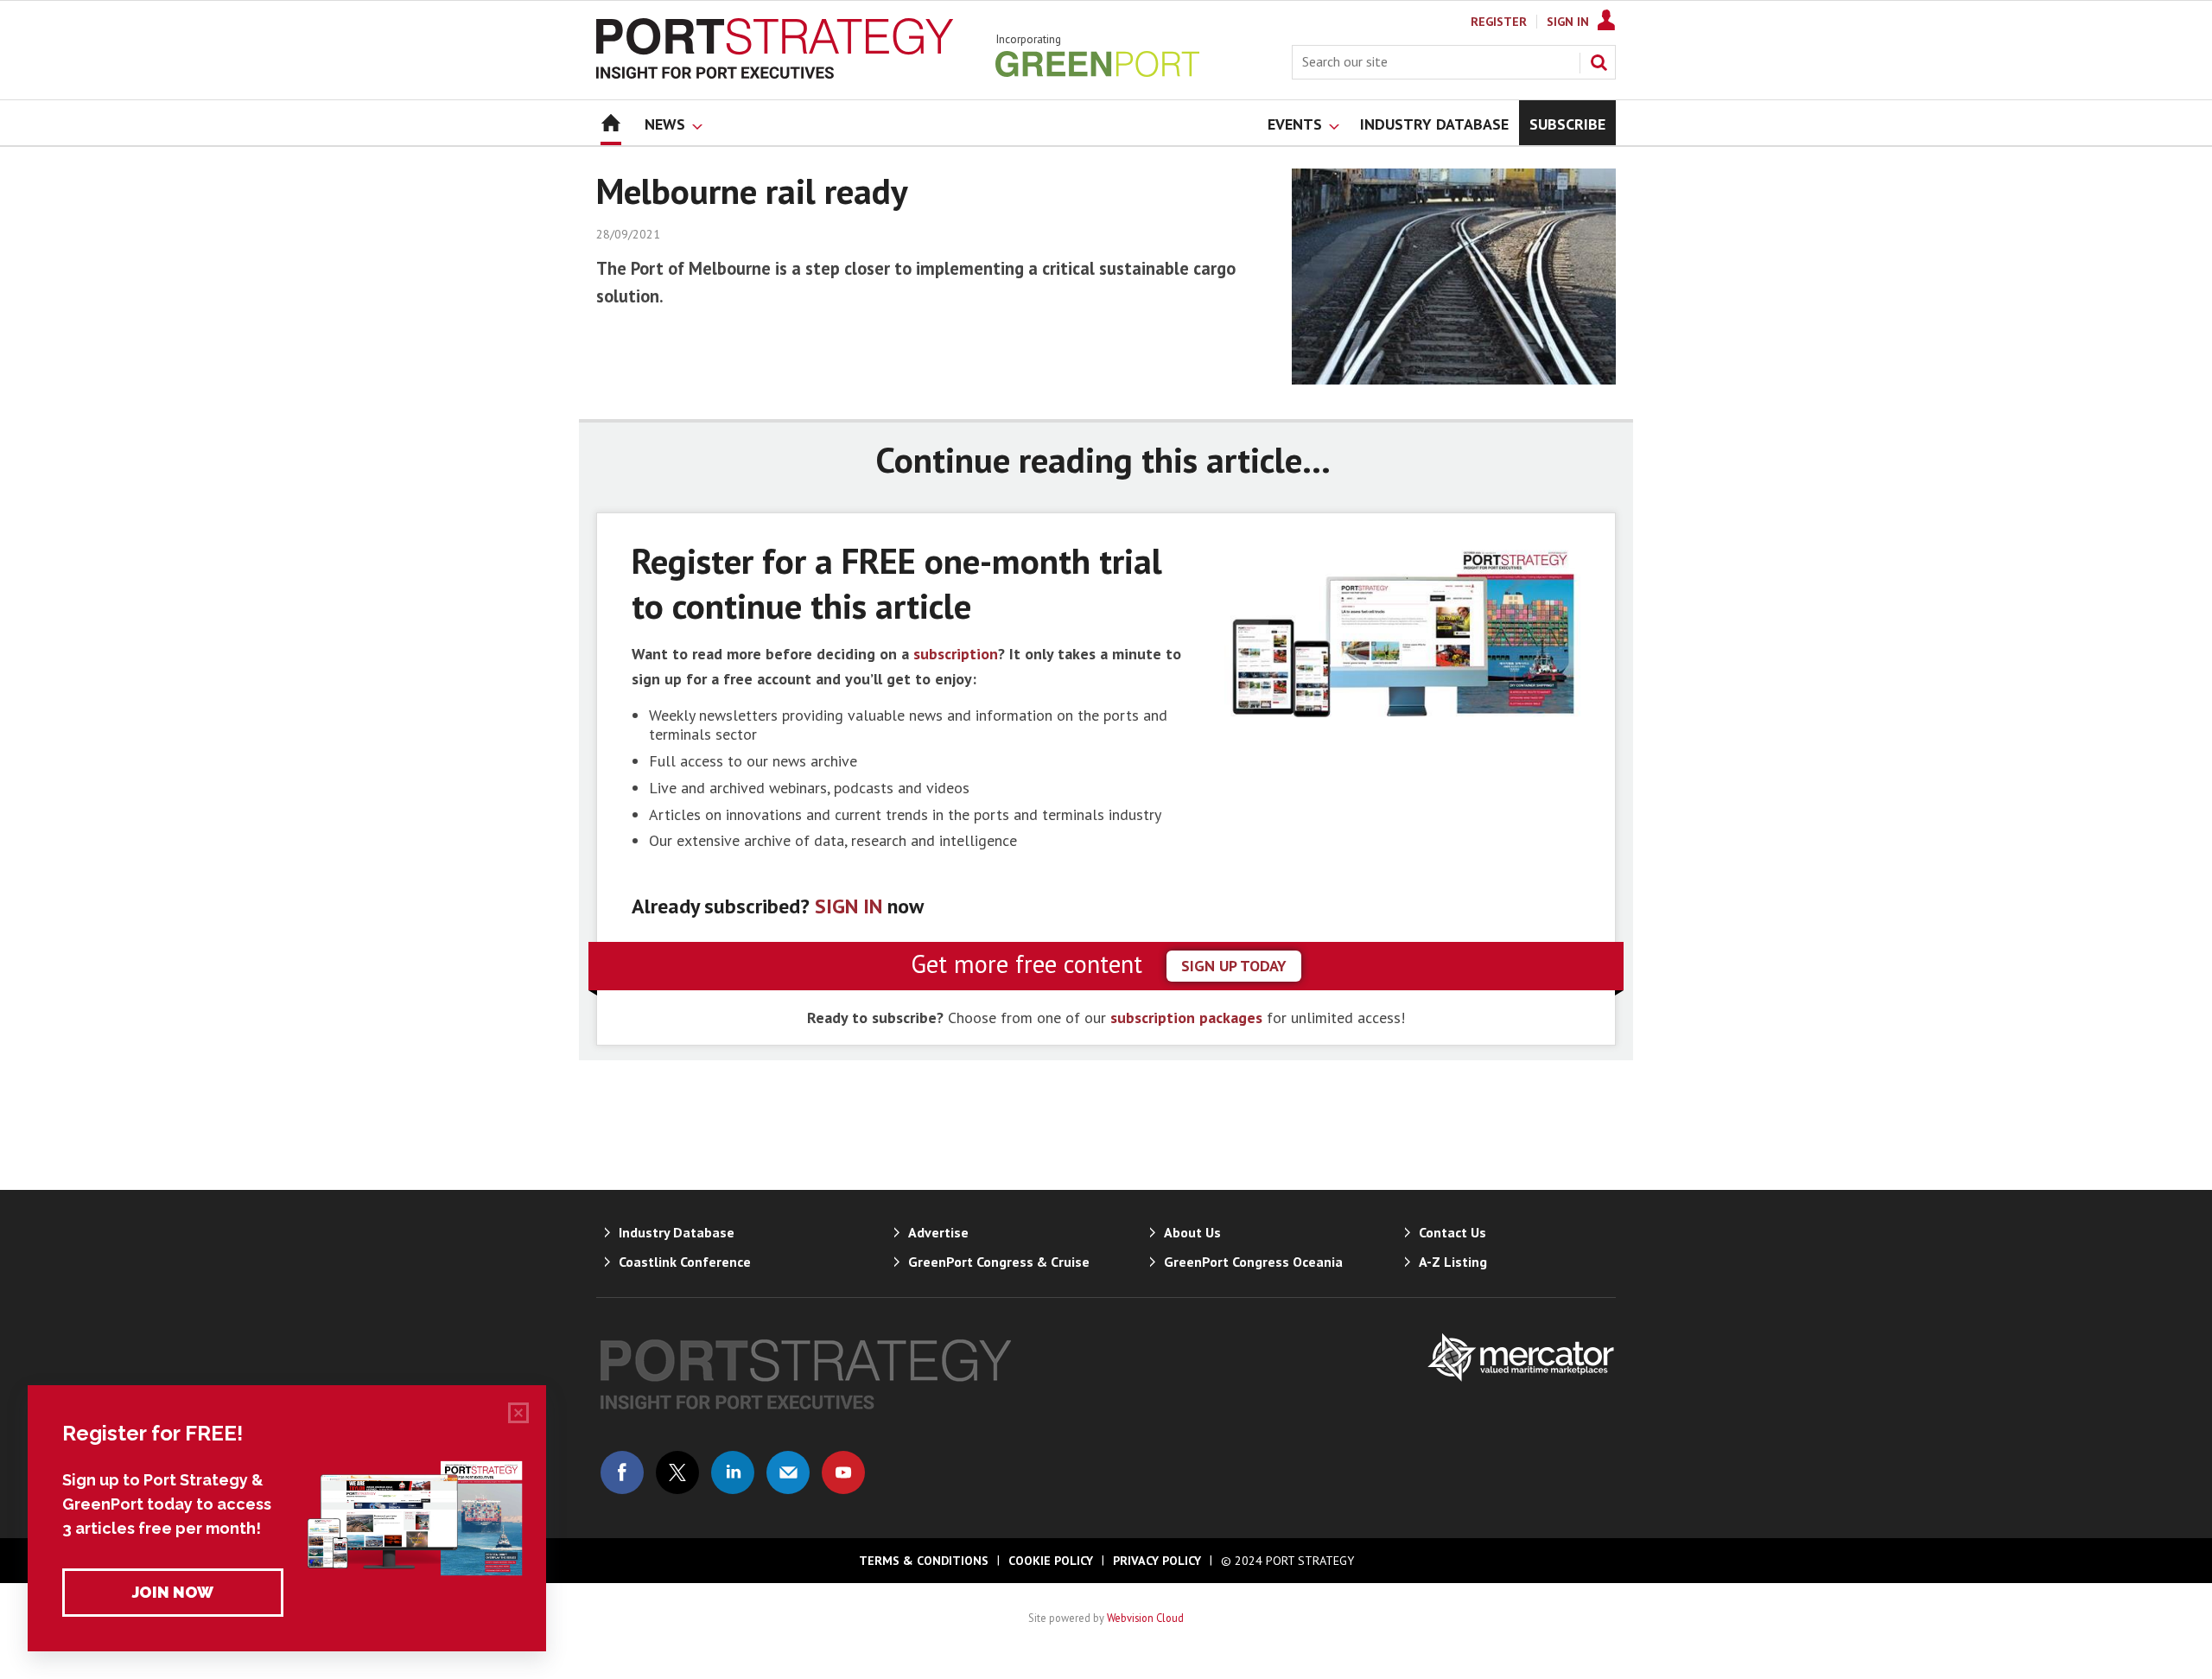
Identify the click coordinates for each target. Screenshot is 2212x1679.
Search (1598, 62)
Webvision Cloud (1145, 1618)
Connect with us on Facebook (622, 1472)
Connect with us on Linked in (732, 1472)
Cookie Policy (1050, 1560)
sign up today (1234, 966)
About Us (1192, 1232)
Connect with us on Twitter (677, 1472)
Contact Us (1452, 1232)
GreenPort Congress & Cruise (999, 1261)
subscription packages (1186, 1017)
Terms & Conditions (923, 1560)
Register (1499, 22)
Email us (788, 1472)
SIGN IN (848, 906)
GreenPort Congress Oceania (1253, 1261)
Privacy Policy (1157, 1560)
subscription (955, 654)
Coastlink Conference (685, 1261)
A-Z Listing (1453, 1261)
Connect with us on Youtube (843, 1472)
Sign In (1568, 22)
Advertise (938, 1232)
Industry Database (676, 1232)
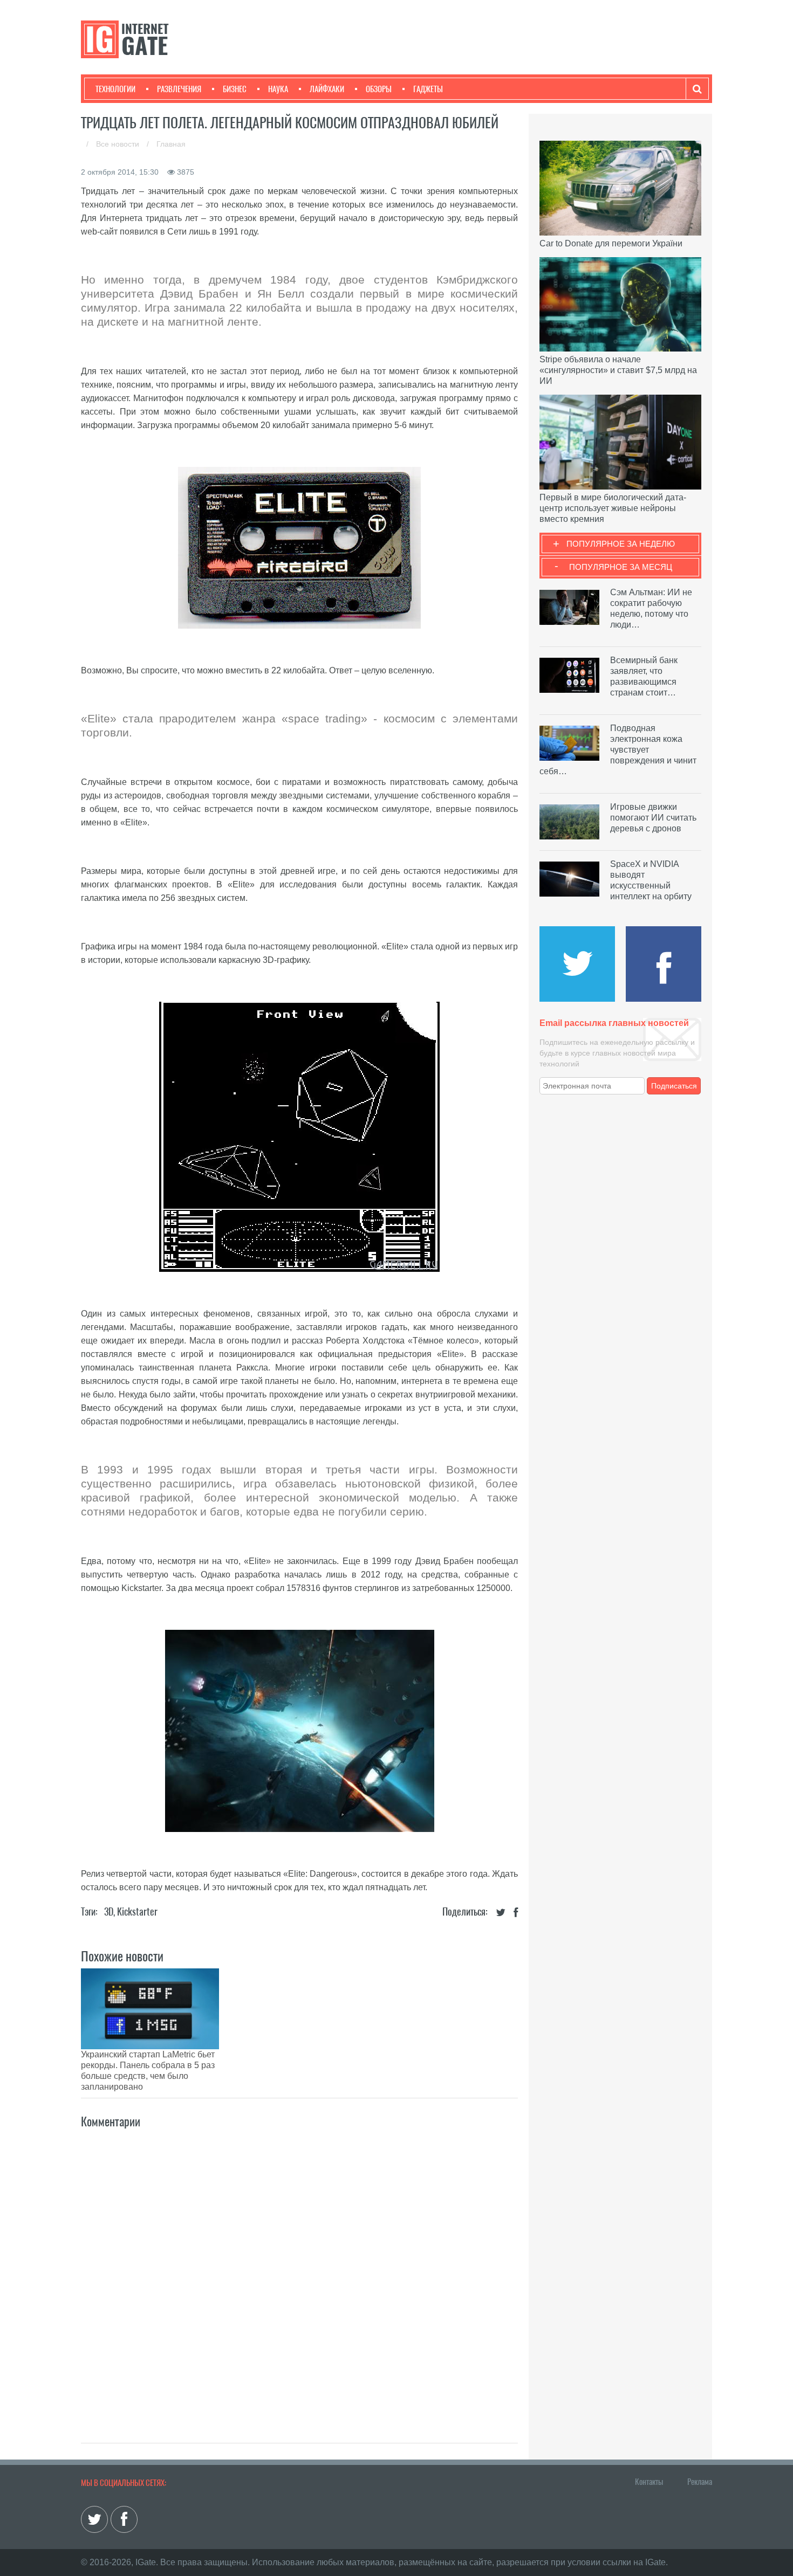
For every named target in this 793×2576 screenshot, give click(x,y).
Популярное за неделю (620, 543)
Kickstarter (137, 1911)
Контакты (649, 2481)
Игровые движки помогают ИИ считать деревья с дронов (653, 817)
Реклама (699, 2481)
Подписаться (674, 1086)
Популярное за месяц (620, 566)
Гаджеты (428, 89)
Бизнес (235, 89)
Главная (171, 144)
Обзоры (379, 89)
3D (108, 1911)
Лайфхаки (327, 89)
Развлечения (179, 89)
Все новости (118, 144)
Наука (278, 89)
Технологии (115, 89)
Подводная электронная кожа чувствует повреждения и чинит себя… (617, 750)
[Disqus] (299, 2274)
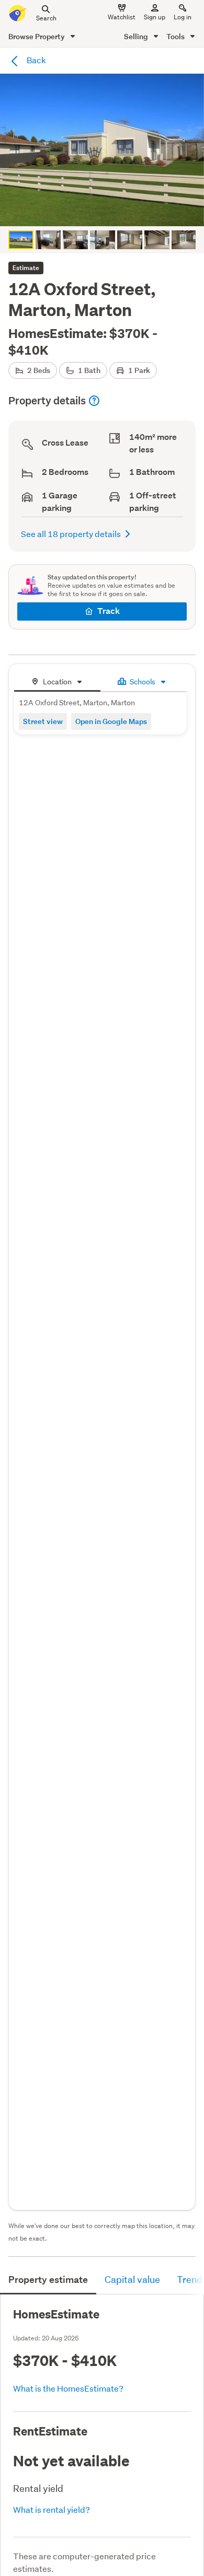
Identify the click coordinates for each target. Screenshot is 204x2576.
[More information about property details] (94, 400)
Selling (137, 36)
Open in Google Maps (111, 721)
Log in (182, 17)
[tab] (57, 680)
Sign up (154, 17)
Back (35, 59)
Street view (43, 721)
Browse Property (37, 36)
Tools (176, 36)
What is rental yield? (51, 2509)
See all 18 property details (71, 533)
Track (108, 610)
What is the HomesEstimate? (68, 2388)
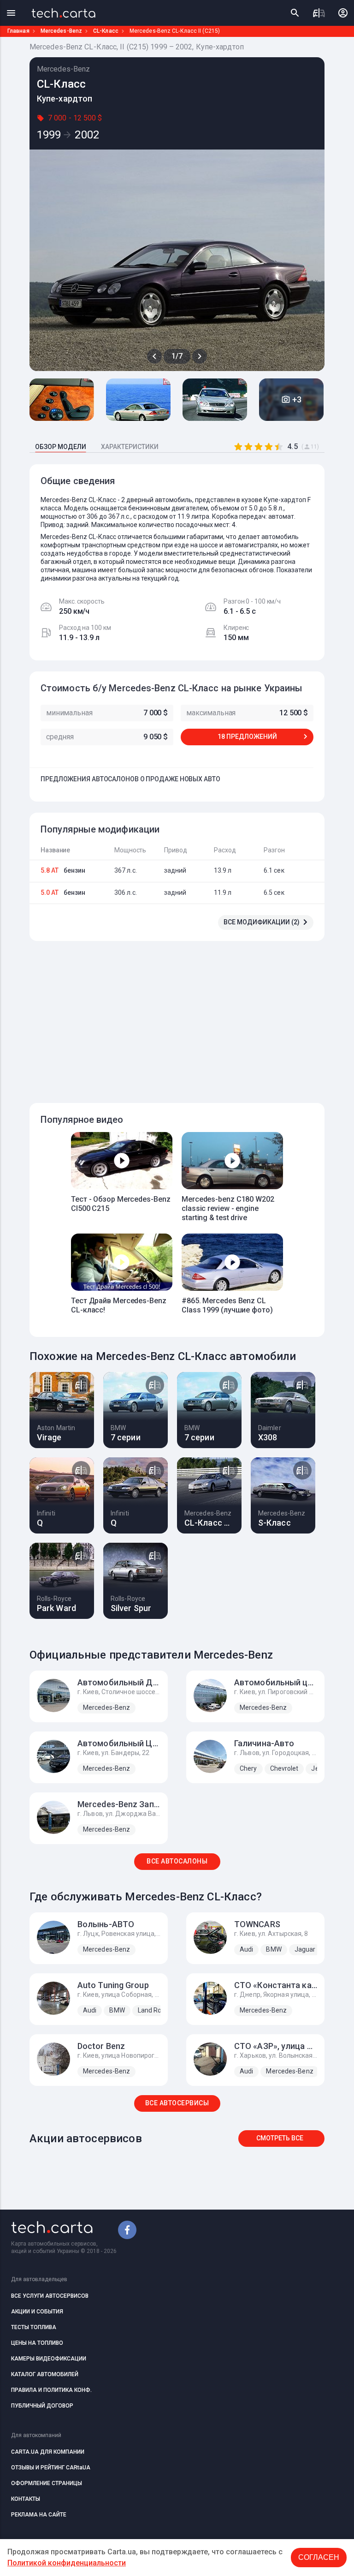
————————
§ ABOUT THIS EXERCISE
Print once more, exactly, the lines that start at the top of the records above and end at the line with "Track (108, 610)", skipping all pictures.

§ COMPLETED TASK
Identify the click coordinates for each target. Screenshot is 2212x1679.
Search (1598, 62)
Webvision Cloud (1145, 1618)
Connect with us on Facebook (622, 1472)
Connect with us on Linked in (732, 1472)
Cookie Policy (1050, 1560)
sign up today (1234, 966)
About Us (1192, 1232)
Connect with us on Twitter (677, 1472)
Contact Us (1452, 1232)
GreenPort Congress & Cruise (999, 1261)
subscription packages (1186, 1017)
Terms & Conditions (923, 1560)
Register (1499, 22)
Email us (788, 1472)
SIGN IN (848, 906)
GreenPort Congress Oceania (1253, 1261)
Privacy Policy (1157, 1560)
subscription (955, 654)
Coastlink Conference (685, 1261)
A-Z Listing (1453, 1261)
Connect with us on Youtube (843, 1472)
Sign In (1568, 22)
Advertise (938, 1232)
Industry Database (676, 1232)
For every named target in this 793×2576 screenshot, give click(x,y).
Популярное за неделю (620, 543)
Kickstarter (137, 1911)
Контакты (649, 2481)
Игровые движки помогают ИИ считать деревья с дронов (653, 817)
Реклама (699, 2481)
Подписаться (674, 1086)
Популярное за месяц (620, 566)
Гаджеты (428, 89)
Бизнес (235, 89)
Главная (171, 144)
Обзоры (379, 89)
3D (108, 1911)
Лайфхаки (327, 89)
Развлечения (179, 89)
Все новости (118, 144)
Наука (278, 89)
Технологии (115, 89)
Подводная электронная кожа чувствует повреждения и чинит себя… (617, 750)
[Disqus] (299, 2274)
Identify the click coordinates for each target. Screenshot is 204x2576.
[More information about property details] (94, 400)
Selling (137, 36)
Open in Google Maps (111, 721)
Log in (182, 17)
[tab] (57, 680)
Sign up (154, 17)
Back (35, 59)
Street view (43, 721)
Browse Property (37, 36)
Tools (176, 36)
What is rental yield? (51, 2509)
See all 18 property details (71, 533)
Track (108, 610)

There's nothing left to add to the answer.